Intraperitoneal micrometastatic disease constitutes a treatment challenge, and is common among patients with advanced gynecological and gastrointestinal cancers. In this work, the ovarian carcinoma cells SKOV3-NMP2 were selected to prove, in vitro, the feasibility of targeted delivery of the α-particle nanogenerator ²²⁵Ac and its radioactive daughters using immunolabeled MUVELs that can potentially be used against disseminated intraperitoneal micrometastases following locoregional administration. Our findings show that immunolabeled MUVELs retain a third of the theoretical maximum of the radioactive daughters, and the cell bound structures become considerably more internalized by ovarian cancer cells than the radiolabeled antibody.
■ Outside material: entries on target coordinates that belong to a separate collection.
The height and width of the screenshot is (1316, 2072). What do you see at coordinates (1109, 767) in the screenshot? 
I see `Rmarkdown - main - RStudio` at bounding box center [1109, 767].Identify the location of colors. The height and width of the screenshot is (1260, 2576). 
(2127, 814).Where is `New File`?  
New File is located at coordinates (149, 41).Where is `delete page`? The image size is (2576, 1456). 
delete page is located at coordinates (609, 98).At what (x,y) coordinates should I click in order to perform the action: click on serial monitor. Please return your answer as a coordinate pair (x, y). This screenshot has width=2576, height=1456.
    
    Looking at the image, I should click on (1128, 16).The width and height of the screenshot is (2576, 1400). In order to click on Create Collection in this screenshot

These results suggest that the effective numbers of α-particles emitted at the target per delivered ²²⁵Ac using MUVELs could be significant, thus providing a promising therapeutic modality for disseminated micrometastatic disease. Additional optimization of MUVELs is necessary to increase the encapsulated radioactivity of ²²⁵Ac in order to enable the evaluation of these liposomes’ potential for therapeutic use. Additional increase in daughter retention could be achieved by further increasing the size of the delivery carrier (to 1 micron diameter), but given the limitations of stable intact liposomes of such large diameters, probably different materials could be evaluated to form the outer large shell encapsulating Small Vesicles (SVs) with entrapped ²²⁵Ac.

Supplementary Material

1File001. Supporting Information Available.

Binding of rhodamine-lipid-containing immuno-liposomes to HER2/neu expressing SKOV3-NMP2 cells by flow cytometry. Two types of immunoliposomes were evaluated: liposomes that were labeled with the anti-HER2/neu antibody Trastuzumab (green line), and liposomes labeled with an isotype-control antibody, Rituximab (blue line). Red line: SKOV3-NMP2 cells alone.